--- START ---
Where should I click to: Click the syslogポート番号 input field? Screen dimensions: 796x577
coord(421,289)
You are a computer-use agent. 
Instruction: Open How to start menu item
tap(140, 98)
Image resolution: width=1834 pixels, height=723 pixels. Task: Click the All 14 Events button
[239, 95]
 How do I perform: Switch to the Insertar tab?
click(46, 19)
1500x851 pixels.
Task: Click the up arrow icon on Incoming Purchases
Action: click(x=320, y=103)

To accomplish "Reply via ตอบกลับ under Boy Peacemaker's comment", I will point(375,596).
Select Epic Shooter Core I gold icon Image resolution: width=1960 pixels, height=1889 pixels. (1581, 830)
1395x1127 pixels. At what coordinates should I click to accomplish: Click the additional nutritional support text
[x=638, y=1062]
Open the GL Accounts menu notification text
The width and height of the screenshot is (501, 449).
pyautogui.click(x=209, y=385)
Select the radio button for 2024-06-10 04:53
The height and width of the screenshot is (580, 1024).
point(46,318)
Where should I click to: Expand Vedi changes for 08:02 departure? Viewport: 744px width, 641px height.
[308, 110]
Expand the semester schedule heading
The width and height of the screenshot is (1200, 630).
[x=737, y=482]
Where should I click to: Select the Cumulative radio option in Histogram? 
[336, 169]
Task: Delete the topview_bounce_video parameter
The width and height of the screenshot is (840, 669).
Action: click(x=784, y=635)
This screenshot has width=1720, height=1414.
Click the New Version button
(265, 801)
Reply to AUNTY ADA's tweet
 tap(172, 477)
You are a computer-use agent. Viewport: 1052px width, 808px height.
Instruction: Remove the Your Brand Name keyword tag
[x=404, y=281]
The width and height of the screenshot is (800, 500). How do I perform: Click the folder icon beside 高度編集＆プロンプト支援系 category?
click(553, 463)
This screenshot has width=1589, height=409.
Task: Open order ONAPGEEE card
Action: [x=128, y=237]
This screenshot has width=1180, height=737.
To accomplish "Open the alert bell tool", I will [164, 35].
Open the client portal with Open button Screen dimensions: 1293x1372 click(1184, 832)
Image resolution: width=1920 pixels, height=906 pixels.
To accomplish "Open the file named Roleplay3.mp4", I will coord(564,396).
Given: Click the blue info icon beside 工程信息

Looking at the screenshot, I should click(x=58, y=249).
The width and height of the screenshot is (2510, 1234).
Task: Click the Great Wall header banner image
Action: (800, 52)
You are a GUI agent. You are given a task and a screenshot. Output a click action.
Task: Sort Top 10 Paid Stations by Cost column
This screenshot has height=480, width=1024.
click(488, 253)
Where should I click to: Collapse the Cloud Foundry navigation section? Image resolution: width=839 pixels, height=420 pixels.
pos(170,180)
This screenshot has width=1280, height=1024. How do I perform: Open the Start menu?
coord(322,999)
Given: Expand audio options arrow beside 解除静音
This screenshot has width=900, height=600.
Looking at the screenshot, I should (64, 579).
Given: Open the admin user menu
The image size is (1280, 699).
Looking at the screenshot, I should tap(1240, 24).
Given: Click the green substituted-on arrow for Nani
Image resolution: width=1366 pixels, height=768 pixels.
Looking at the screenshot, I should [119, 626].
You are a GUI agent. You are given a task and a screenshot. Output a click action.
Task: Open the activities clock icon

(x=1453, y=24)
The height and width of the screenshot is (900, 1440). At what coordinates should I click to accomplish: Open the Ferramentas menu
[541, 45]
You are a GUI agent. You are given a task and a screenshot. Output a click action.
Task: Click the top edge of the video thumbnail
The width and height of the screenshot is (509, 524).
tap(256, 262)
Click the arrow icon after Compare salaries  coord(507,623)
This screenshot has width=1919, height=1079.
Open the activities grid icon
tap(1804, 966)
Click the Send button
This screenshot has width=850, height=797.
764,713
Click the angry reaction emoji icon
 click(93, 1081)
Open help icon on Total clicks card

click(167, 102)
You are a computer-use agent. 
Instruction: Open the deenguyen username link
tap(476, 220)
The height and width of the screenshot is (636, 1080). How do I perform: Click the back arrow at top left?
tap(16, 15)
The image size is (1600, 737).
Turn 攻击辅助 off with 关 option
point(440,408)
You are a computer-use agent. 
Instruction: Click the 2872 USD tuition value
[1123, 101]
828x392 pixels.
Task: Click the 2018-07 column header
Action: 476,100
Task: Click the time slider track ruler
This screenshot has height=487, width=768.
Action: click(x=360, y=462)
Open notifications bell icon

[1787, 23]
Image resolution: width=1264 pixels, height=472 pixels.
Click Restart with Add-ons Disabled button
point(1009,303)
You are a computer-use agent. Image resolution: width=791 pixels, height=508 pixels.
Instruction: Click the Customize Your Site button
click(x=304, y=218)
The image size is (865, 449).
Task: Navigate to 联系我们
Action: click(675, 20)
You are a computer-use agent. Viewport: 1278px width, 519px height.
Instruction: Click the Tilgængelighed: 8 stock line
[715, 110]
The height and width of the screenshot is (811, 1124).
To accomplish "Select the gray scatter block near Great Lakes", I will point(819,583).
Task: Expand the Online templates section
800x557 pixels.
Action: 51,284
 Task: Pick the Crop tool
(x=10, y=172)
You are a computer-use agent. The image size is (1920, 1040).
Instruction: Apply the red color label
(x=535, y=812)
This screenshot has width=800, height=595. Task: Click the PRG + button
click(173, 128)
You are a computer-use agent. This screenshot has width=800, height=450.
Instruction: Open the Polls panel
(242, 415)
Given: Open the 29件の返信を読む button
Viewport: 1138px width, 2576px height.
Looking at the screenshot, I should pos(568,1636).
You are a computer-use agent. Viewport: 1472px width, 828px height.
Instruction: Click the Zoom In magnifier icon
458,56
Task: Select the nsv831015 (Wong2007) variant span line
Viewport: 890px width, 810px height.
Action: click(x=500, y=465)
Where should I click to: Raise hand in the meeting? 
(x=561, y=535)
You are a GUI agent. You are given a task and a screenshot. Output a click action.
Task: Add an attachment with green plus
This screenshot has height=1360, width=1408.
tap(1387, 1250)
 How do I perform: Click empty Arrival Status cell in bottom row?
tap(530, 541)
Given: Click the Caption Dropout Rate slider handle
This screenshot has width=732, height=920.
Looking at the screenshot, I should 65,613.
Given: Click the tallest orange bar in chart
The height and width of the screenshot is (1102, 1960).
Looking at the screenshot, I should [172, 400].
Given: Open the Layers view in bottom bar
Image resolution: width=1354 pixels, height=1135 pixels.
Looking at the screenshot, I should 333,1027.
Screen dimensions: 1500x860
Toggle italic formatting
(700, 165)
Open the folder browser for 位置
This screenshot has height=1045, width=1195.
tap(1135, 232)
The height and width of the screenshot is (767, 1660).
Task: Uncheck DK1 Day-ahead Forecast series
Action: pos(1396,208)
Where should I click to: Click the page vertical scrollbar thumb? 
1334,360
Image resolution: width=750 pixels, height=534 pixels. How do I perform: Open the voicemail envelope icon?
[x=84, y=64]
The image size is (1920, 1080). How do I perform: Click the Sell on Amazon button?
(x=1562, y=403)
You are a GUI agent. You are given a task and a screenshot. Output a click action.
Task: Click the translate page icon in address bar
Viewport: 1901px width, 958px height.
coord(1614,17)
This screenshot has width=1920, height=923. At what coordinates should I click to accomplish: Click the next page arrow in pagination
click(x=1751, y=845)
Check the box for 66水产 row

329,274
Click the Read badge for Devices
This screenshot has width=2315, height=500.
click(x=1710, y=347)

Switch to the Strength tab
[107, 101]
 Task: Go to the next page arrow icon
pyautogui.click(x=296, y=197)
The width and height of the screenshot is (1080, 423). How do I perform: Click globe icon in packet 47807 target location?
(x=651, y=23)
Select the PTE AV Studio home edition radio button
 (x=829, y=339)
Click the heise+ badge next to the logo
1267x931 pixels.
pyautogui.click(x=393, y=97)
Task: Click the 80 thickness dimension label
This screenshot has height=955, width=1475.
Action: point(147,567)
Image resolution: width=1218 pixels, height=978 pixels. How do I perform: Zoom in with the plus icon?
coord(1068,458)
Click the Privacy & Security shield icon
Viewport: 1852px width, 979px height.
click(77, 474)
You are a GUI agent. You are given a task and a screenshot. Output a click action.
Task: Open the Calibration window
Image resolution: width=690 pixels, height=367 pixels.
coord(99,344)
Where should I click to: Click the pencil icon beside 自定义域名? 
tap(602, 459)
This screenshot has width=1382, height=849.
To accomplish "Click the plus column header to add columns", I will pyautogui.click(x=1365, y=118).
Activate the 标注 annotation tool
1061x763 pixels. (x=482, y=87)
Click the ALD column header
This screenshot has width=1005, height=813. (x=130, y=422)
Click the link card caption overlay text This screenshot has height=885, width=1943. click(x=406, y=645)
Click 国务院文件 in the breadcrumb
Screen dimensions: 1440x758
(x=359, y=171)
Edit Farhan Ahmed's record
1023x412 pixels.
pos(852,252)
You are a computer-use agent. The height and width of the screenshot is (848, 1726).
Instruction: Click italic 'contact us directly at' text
--- END ---
What you return should match, exactly, the stretch of the listing above that runs from the line with "Check the box for 66水产 row" to its last line.

**Exercise answer:**
Check the box for 66水产 row

329,274
Click the Read badge for Devices
This screenshot has width=2315, height=500.
click(x=1710, y=347)

Switch to the Strength tab
[107, 101]
 Task: Go to the next page arrow icon
pyautogui.click(x=296, y=197)
The width and height of the screenshot is (1080, 423). How do I perform: Click globe icon in packet 47807 target location?
(x=651, y=23)
Select the PTE AV Studio home edition radio button
 (x=829, y=339)
Click the heise+ badge next to the logo
1267x931 pixels.
pyautogui.click(x=393, y=97)
Task: Click the 80 thickness dimension label
This screenshot has height=955, width=1475.
Action: point(147,567)
Image resolution: width=1218 pixels, height=978 pixels. How do I perform: Zoom in with the plus icon?
coord(1068,458)
Click the Privacy & Security shield icon
Viewport: 1852px width, 979px height.
click(77, 474)
You are a GUI agent. You are given a task and a screenshot. Output a click action.
Task: Open the Calibration window
Image resolution: width=690 pixels, height=367 pixels.
coord(99,344)
Where should I click to: Click the pencil icon beside 自定义域名? 
tap(602, 459)
This screenshot has width=1382, height=849.
To accomplish "Click the plus column header to add columns", I will pyautogui.click(x=1365, y=118).
Activate the 标注 annotation tool
1061x763 pixels. (x=482, y=87)
Click the ALD column header
This screenshot has width=1005, height=813. (x=130, y=422)
Click the link card caption overlay text This screenshot has height=885, width=1943. click(x=406, y=645)
Click 国务院文件 in the breadcrumb
Screen dimensions: 1440x758
(x=359, y=171)
Edit Farhan Ahmed's record
1023x412 pixels.
pos(852,252)
You are a computer-use agent. The height and width of the screenshot is (848, 1726).
Instruction: Click italic 'contact us directly at' text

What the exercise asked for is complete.